→ TASK GOAL:
Would you please copy each line of the data in which the string "target" occurs?
──────── TASK MATERIAL ────────
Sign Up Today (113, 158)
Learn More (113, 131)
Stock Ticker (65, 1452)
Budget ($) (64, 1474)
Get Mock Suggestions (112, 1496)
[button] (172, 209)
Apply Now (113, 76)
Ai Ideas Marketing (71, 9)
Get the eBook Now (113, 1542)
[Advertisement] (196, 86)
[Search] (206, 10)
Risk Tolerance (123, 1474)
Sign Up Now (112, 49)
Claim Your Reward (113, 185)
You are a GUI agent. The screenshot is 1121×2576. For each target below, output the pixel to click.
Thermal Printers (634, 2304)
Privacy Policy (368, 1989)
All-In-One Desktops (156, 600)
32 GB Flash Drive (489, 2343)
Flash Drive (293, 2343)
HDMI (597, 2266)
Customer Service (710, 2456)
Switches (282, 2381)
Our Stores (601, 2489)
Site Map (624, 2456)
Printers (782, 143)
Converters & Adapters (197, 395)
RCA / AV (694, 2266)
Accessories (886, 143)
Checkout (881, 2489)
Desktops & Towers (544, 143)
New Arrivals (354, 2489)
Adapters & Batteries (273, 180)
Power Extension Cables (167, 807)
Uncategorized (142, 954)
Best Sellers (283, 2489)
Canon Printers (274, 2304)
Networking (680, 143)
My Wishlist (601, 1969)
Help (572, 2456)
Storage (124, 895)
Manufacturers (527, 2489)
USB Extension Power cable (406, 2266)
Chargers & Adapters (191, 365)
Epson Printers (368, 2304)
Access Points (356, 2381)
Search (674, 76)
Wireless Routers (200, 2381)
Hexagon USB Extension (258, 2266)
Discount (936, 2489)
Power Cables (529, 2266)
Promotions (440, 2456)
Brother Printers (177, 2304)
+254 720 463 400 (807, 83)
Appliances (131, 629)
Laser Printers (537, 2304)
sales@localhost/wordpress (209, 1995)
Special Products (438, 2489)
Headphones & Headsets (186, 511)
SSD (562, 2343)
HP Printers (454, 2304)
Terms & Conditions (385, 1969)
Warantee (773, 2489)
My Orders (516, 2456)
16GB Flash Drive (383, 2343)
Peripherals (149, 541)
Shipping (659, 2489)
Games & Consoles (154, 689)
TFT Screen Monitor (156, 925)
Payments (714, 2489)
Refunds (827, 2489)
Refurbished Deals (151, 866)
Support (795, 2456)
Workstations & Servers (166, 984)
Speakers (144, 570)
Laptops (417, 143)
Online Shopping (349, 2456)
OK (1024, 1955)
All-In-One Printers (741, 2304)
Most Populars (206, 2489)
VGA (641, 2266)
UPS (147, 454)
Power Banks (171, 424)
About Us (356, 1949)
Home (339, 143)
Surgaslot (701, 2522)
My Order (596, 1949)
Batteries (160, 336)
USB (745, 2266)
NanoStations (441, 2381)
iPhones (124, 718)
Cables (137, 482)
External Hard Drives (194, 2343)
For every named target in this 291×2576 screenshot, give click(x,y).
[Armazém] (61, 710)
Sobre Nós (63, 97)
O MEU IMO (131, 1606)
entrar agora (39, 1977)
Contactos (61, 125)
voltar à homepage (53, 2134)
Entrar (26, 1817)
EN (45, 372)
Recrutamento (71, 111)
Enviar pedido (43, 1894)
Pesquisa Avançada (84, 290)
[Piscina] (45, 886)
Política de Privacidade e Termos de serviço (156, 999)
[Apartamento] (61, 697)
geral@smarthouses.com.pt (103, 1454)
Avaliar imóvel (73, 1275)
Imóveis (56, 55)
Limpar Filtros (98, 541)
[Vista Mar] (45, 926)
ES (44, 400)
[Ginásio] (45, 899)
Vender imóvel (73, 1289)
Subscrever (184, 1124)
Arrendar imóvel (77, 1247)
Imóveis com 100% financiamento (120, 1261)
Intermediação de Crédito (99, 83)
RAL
────────
→ SOLVED EXERCISE:
You are a GUI agent. The screenshot is 1121×2576. For each target below, output the pixel to click.
For every named target in this 291×2576 screenshot, give click(x,y).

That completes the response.